RECORDED DATA START

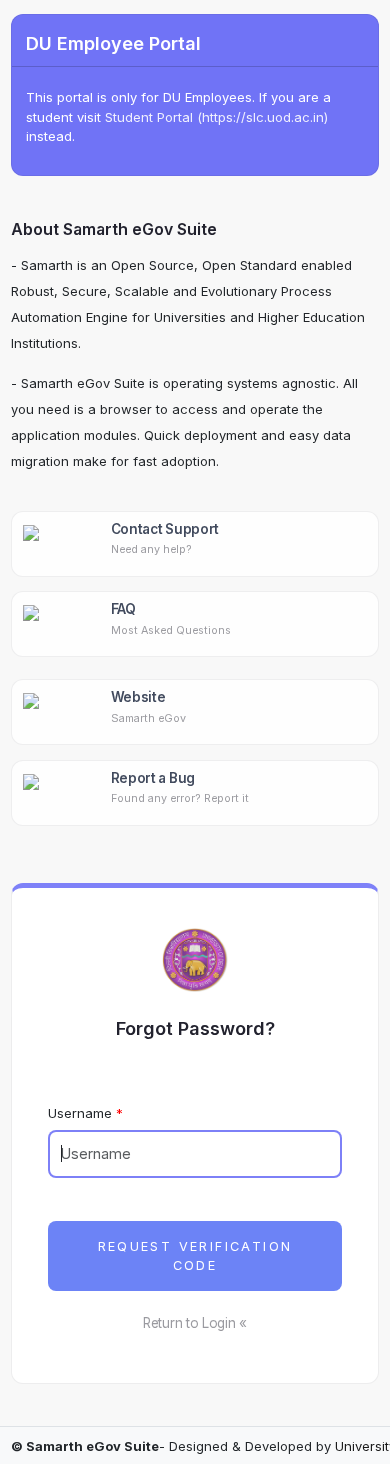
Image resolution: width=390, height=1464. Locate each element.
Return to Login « (195, 1323)
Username (80, 1113)
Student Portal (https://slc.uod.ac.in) (216, 117)
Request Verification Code (195, 1256)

RECORDED DATA END

WHAT TO DO — The answer consists of the line holding "Student Portal (https://slc.uod.ac.in)" and every line after it up to the end of the records, word for word.

SOLUTION BELOW —
Student Portal (https://slc.uod.ac.in) (216, 117)
Request Verification Code (195, 1256)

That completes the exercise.